Characteristics or features of direct production

  • The goods or services produced are mainly for one’s own use.
  • It is usually carried out in small scale.
  • The methods used for production are usually simple
  • It involves little or no specialization.
  • The quantities produce are relatively low
  • There is usually no surplus for the market.

2) Indirect production

It refers to a type of production where goods and services are produce for sale. It can also be described as production for the market or commercial production.

Characteristics/features of indirect production

  • Goods and services produced are mainly for sale-income got
  • Modern technology is extensively used in the production process – capital intensive
  • Production is usually on large scale – thus one enjoys economies of scale
  • Surplus goods are produced – no deficit
  • Producers tend to specialize in different areas – efficiency
  • The goods and services produced are usually of higher quality.

Today, most production is of the indirect type because most people and countries goods and services are for sale.

Levels of Production

Production is a broad process which includes five main activities and they include extraction, manufacturing, trade and distribution, warehousing and the provision of services. Productive activities are closely linked to what is generally referred to as levels of production. Production may be divided into three levels e.g.

1) Primary production/extraction

Primary production is the level of production in which the main activity is extraction of natural resources. It may also involve looking after natural resources. The products may be consumed in their natural state, cooked before eating, or used as raw materials for producing other goods. The occupations involved in the primary production or extraction level range from quarrying, mining, forestry, fishing, farming and lumbering.

2) Secondary production

This involves changing of raw materials into finished products. In this level, raw materials extracted at the primary level are processed into finished goods. This creates more utility in the in the goods mainly through a process called also includes construction activities e.g. some of the raw materials of quarrying are used in construction of buildings, roads and bridges. The main occupations include processing, manufacturing, oil refining and construction of roads, buildings and bridges. Machines and modern technology is usually used.

3) Tertiary production

This production level involves activities carried out in provision of services. The two main types of tertiary production include direct and commercial services.

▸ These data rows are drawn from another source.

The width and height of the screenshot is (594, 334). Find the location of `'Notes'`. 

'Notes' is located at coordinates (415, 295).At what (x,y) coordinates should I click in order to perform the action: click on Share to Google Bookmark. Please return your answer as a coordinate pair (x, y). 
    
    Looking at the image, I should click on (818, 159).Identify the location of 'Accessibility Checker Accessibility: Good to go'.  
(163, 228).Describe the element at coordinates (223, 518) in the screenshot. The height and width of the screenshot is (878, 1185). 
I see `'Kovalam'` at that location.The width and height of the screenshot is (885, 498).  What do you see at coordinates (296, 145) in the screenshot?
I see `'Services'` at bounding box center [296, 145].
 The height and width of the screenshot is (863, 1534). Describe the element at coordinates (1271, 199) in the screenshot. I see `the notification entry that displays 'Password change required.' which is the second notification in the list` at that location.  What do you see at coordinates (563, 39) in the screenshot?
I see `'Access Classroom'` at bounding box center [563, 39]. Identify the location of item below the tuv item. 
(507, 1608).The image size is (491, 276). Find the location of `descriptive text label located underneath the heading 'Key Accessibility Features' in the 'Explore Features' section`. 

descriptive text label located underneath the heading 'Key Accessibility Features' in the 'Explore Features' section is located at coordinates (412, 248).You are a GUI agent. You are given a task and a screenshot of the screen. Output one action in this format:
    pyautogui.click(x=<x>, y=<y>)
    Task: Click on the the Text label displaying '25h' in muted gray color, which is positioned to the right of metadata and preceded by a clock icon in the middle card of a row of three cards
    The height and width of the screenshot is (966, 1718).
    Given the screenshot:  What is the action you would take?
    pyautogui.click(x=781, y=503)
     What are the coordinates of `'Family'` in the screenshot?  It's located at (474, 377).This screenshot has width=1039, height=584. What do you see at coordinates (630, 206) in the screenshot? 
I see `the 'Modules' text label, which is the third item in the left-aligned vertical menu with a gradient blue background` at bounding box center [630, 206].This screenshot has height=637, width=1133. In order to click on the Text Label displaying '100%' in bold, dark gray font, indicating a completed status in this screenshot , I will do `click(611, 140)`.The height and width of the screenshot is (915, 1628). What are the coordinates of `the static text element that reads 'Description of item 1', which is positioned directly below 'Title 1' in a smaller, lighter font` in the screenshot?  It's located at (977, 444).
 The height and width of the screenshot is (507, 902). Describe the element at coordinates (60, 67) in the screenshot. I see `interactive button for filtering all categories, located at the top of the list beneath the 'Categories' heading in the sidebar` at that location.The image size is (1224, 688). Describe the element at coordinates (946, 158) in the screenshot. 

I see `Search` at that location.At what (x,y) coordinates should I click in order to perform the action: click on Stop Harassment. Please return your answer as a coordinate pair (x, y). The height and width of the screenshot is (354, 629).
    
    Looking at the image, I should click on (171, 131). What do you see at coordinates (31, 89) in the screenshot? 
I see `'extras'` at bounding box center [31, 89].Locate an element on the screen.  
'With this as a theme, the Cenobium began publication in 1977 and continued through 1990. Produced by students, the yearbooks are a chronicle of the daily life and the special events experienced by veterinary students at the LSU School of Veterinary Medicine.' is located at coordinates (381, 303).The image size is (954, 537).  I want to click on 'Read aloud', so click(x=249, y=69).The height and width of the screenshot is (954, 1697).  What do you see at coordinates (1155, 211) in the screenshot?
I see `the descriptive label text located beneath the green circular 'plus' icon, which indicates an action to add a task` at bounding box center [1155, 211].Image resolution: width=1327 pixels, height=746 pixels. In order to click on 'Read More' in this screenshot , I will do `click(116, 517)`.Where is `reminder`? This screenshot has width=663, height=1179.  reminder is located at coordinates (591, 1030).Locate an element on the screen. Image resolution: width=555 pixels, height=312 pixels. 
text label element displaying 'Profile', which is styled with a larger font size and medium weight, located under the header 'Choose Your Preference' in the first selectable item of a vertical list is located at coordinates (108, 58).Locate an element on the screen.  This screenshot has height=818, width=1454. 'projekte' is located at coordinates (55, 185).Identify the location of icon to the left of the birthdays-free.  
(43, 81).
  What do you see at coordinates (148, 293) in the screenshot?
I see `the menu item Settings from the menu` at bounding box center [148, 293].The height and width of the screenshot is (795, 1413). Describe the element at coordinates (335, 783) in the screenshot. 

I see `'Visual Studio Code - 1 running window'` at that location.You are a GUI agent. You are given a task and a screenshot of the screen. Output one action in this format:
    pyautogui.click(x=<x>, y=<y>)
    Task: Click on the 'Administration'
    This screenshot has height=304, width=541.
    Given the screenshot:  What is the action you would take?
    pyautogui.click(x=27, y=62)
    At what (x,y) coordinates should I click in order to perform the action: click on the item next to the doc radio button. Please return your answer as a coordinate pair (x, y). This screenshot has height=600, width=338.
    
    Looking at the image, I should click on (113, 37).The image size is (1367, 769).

  • Direct services: These are services that are provided directly to the consumers who are involved in occupations like health care, legal services, domestic services, security, lighting, education, preaching, nursing and entertainment. They are produced both in private practice and in the government through local authorities. Public facilities include garbage collection, sewerage services trucks, hospitals and schools. Current economic systems allow the private individuals to use their private facilities to do so.
  • Commercial services: they are services that support various production processes. They include transport, communication, warehousing, advertising, banking and insurance. These services are important in creating place and time utility in goods. They are referred to as aids to trade.